### Work to be completed
Print, exactly and with no pictures, the line containing "Open the Viewer role dropdown" and each line after it to the end of the entries below.
-*-
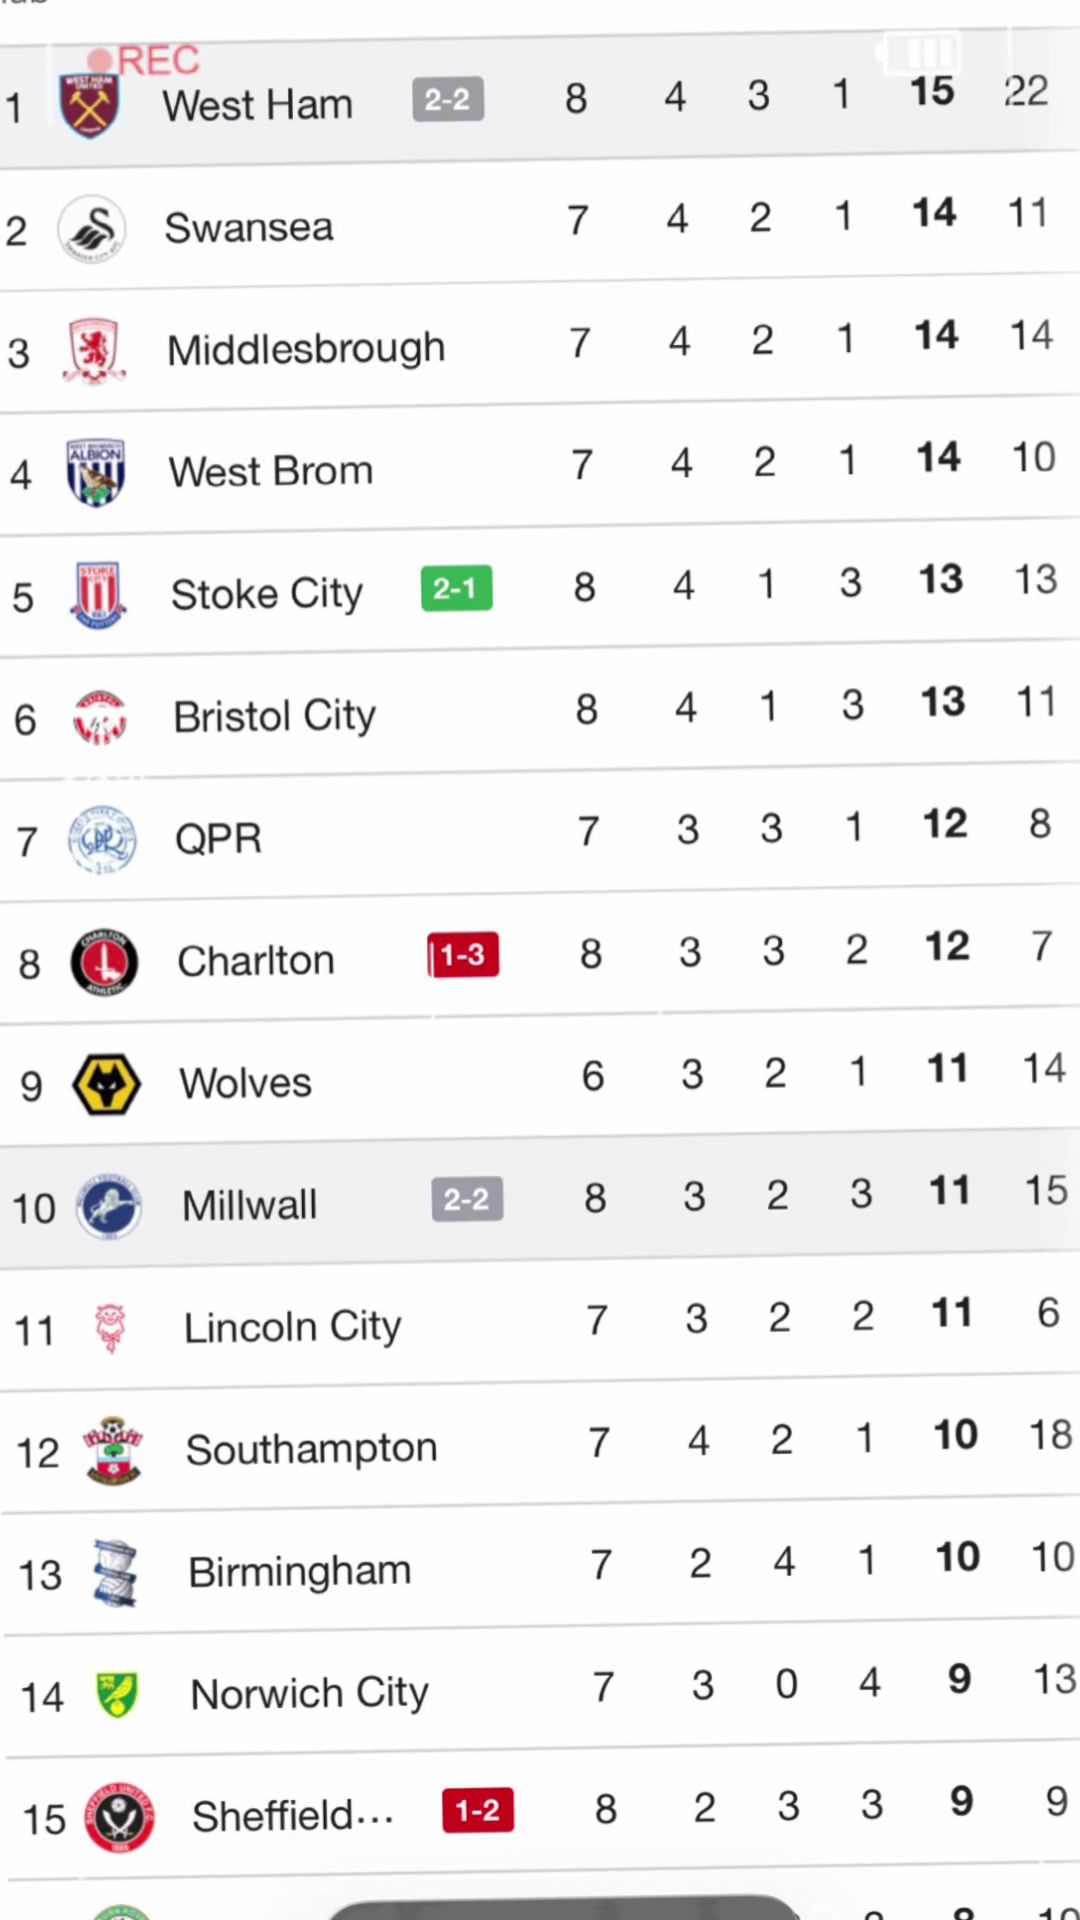Tap the Southampton club crest
1080x1920 pixels.
pyautogui.click(x=113, y=1451)
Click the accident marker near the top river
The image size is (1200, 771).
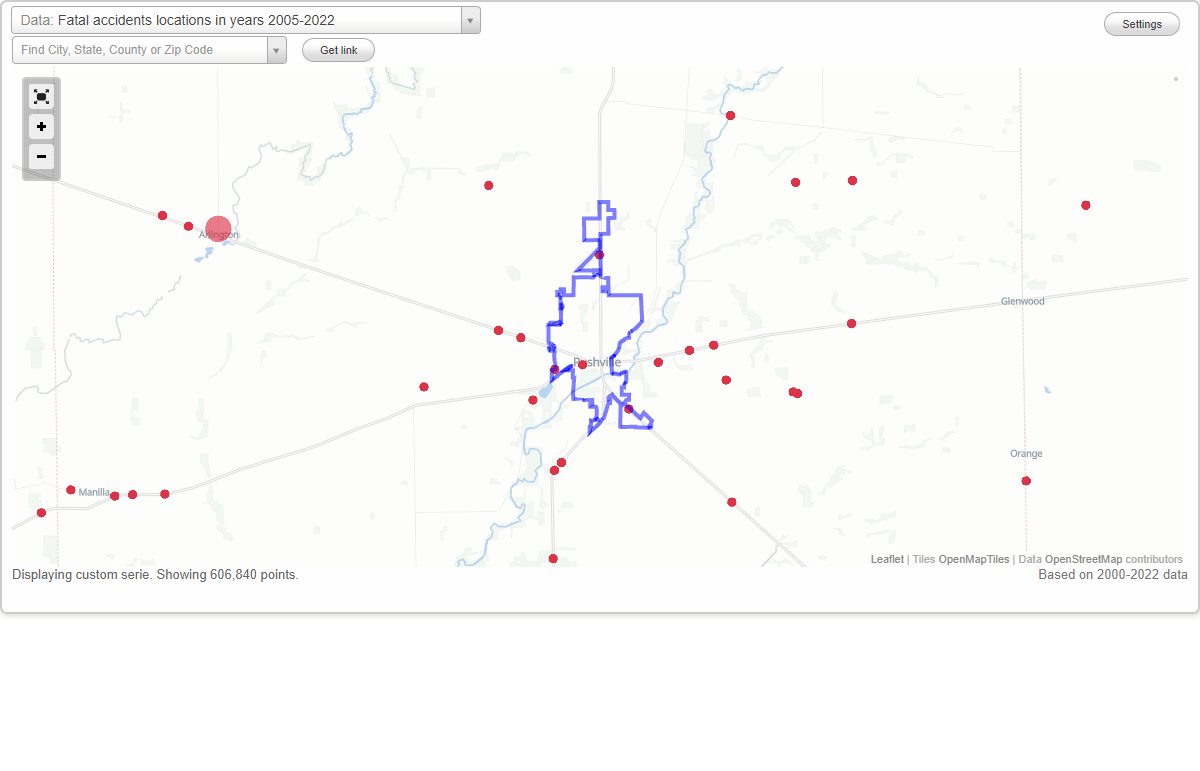[x=730, y=115]
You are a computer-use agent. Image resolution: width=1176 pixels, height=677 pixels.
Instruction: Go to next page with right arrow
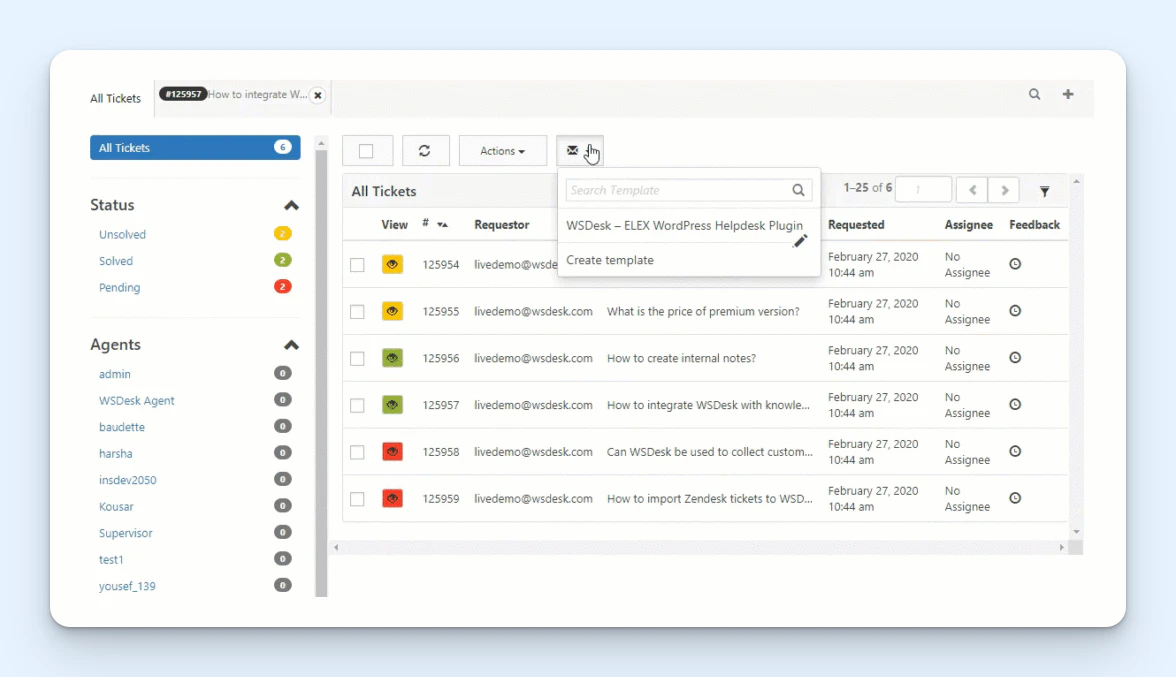(1002, 189)
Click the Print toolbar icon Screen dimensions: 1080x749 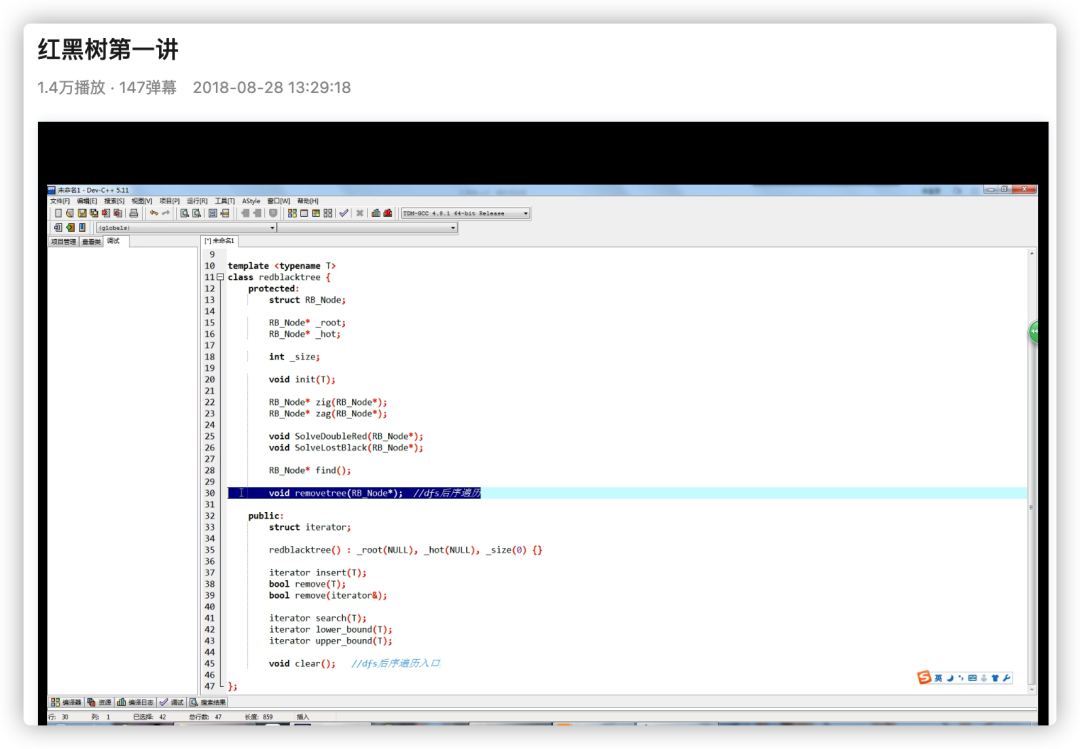pos(134,214)
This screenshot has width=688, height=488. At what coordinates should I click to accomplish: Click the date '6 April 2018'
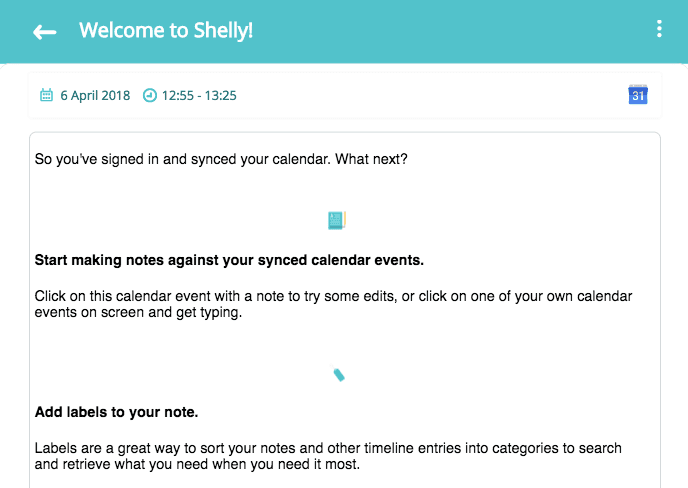95,95
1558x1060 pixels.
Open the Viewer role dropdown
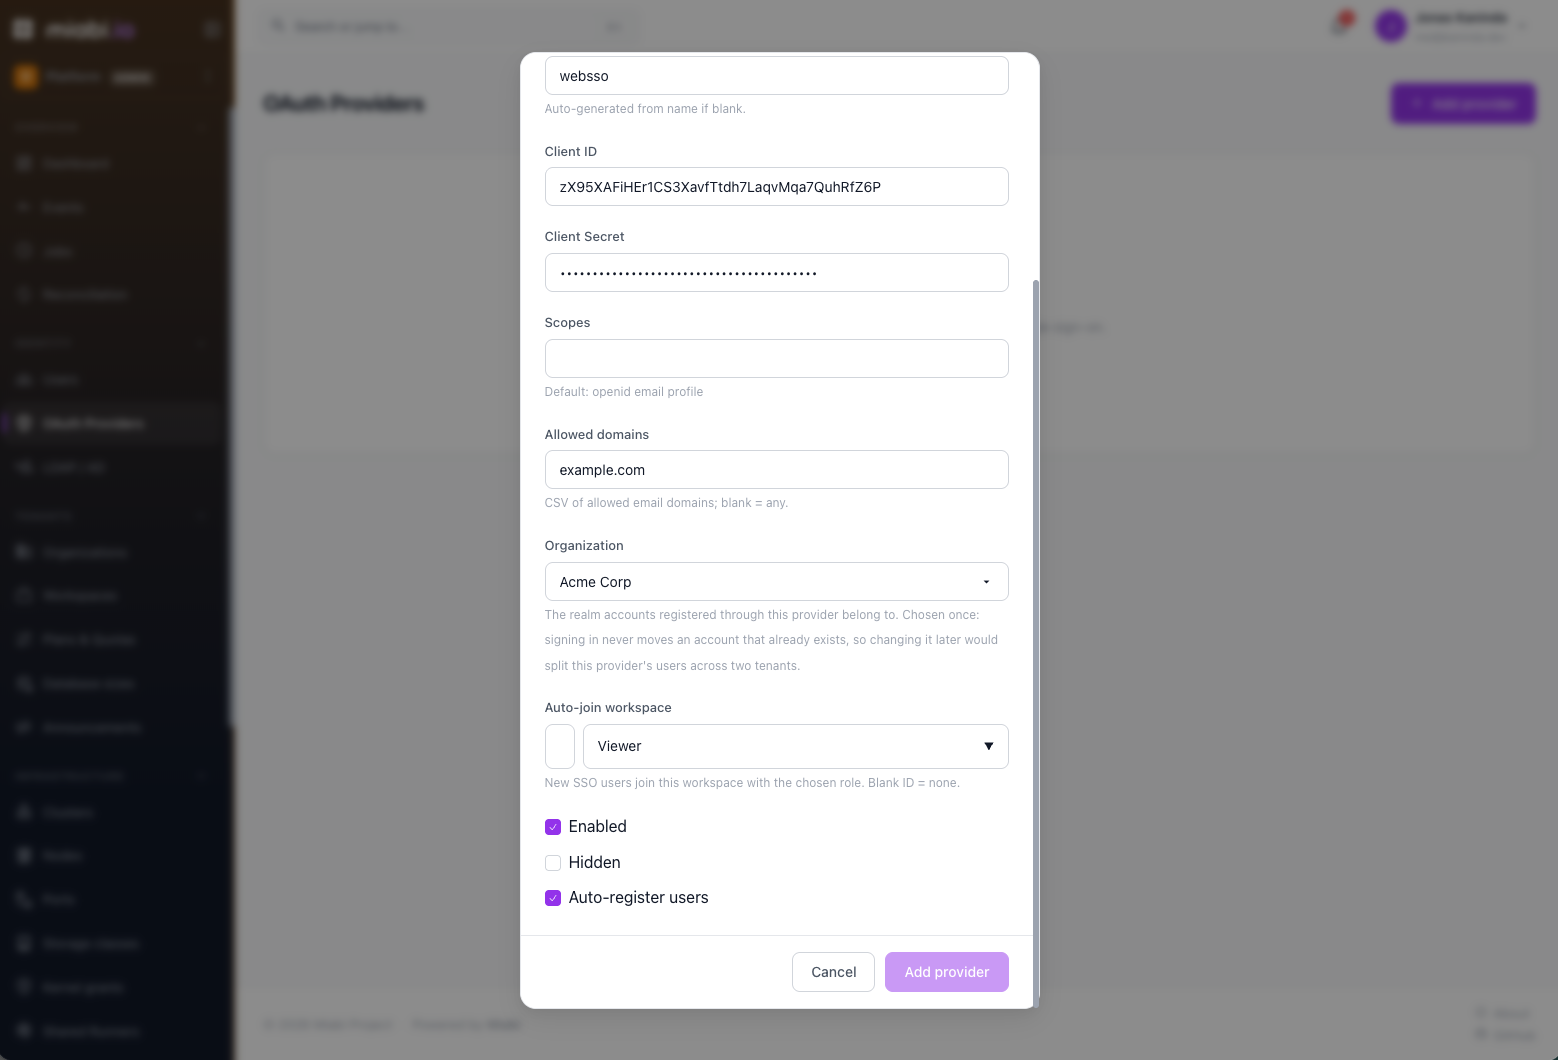(795, 746)

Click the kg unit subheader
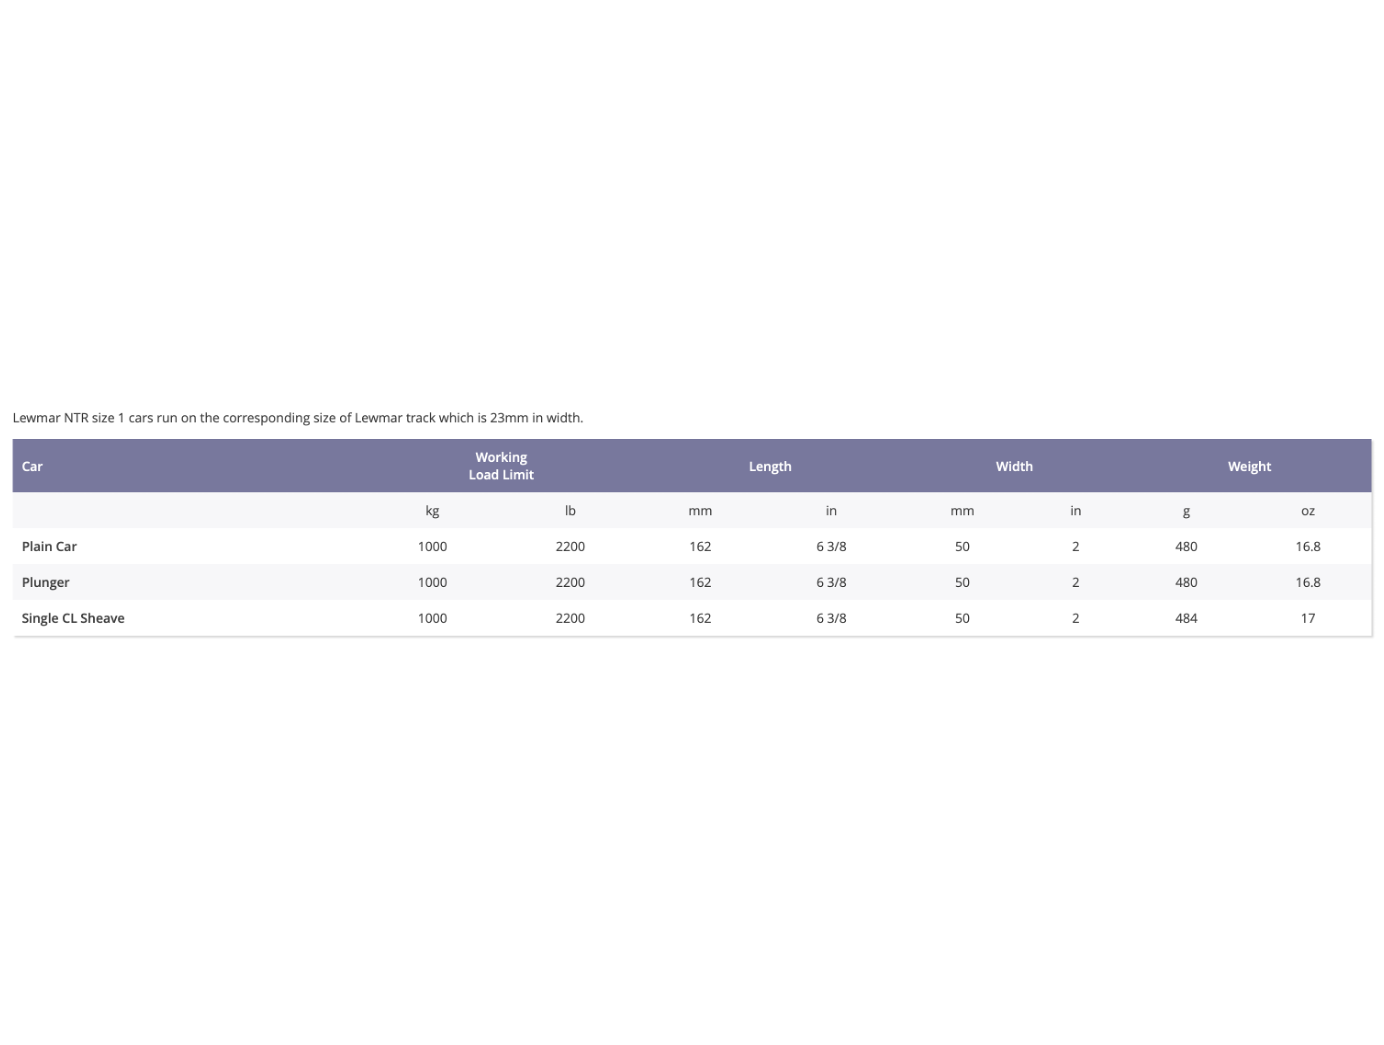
-*-
### Solution to this problem
Open the Viewer role dropdown
(795, 746)

Click the kg unit subheader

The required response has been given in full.